• Task brief: The result should be an exact copy of the lines from the one with "Estoy de acuerdo (308, 2567)" through the last line of the data below, both included.

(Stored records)
*** Begin section ***
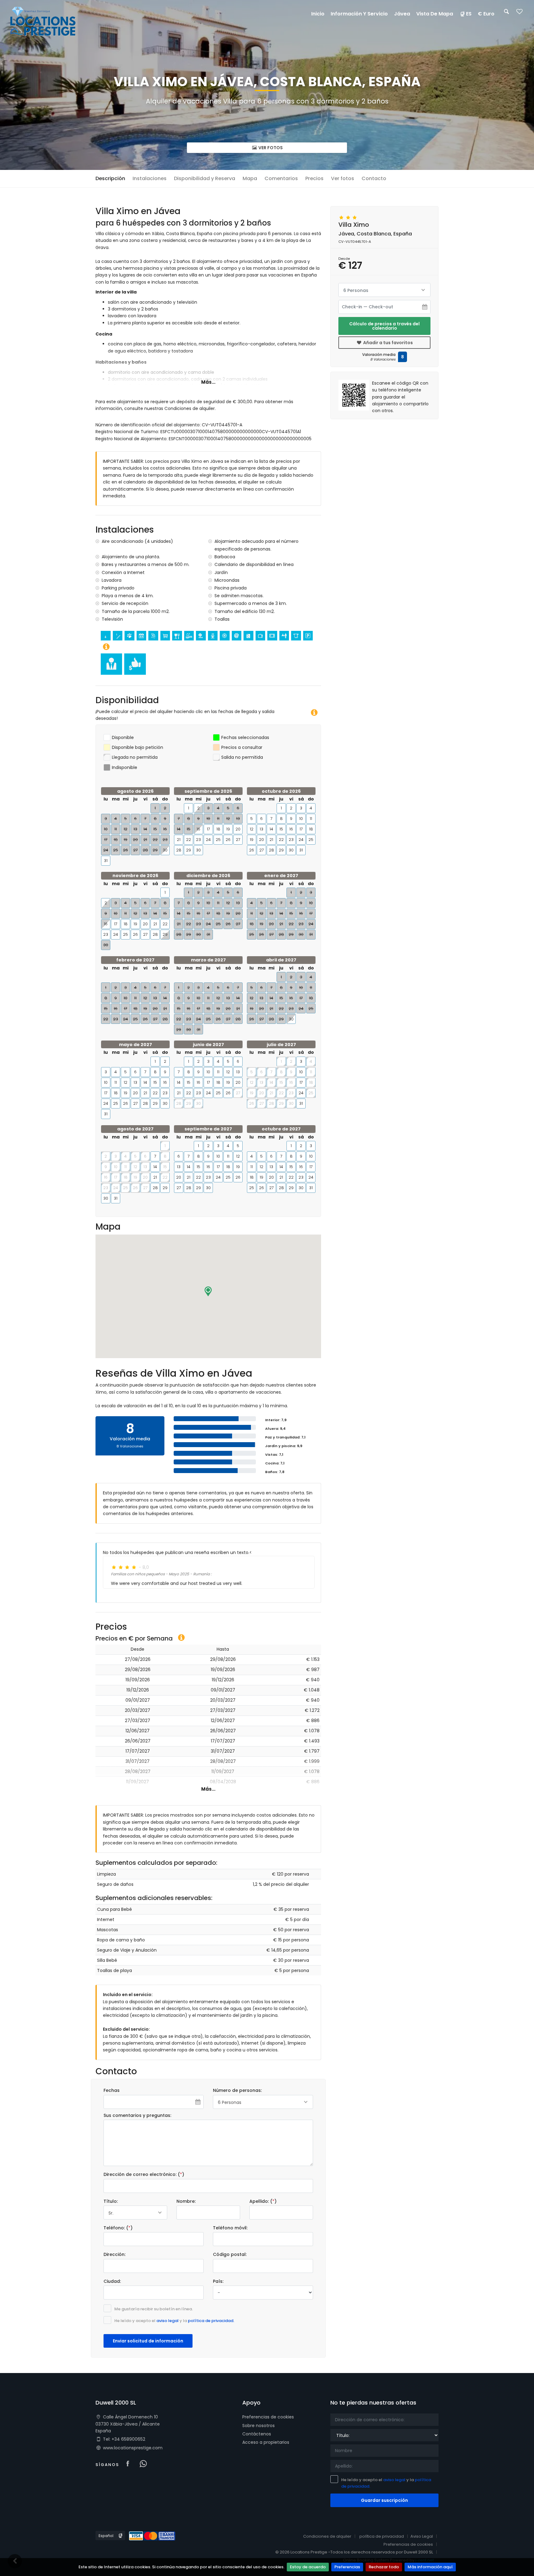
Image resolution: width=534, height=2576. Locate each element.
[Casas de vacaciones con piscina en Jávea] (43, 21)
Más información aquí (430, 2567)
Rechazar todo (384, 2567)
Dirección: (114, 2254)
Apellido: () (263, 2201)
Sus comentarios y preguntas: (137, 2115)
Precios (314, 178)
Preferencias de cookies (268, 2417)
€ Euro (486, 13)
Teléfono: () (118, 2228)
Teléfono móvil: (230, 2228)
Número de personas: (237, 2090)
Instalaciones (150, 178)
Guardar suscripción (384, 2500)
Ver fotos (270, 148)
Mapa (250, 178)
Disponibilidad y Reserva (204, 178)
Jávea (402, 13)
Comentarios (281, 178)
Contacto (374, 178)
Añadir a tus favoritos (387, 343)
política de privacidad (381, 2536)
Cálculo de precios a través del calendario (384, 326)
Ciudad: (112, 2281)
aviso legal (167, 2321)
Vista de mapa (434, 13)
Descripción (110, 178)
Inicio (317, 13)
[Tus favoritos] (519, 13)
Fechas (112, 2090)
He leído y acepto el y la (174, 2321)
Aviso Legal (421, 2536)
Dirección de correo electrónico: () (144, 2174)
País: (218, 2281)
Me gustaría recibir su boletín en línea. (153, 2309)
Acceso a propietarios (265, 2442)
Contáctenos (256, 2434)
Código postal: (230, 2254)
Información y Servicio (359, 13)
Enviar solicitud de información (148, 2341)
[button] (208, 1291)
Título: (111, 2201)
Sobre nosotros (258, 2425)
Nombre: (186, 2201)
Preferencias (347, 2567)
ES (469, 13)
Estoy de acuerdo (308, 2567)
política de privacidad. (211, 2321)
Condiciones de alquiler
*** End section ***
• Written solution:
Estoy de acuerdo (308, 2567)
política de privacidad. (211, 2321)
Condiciones de alquiler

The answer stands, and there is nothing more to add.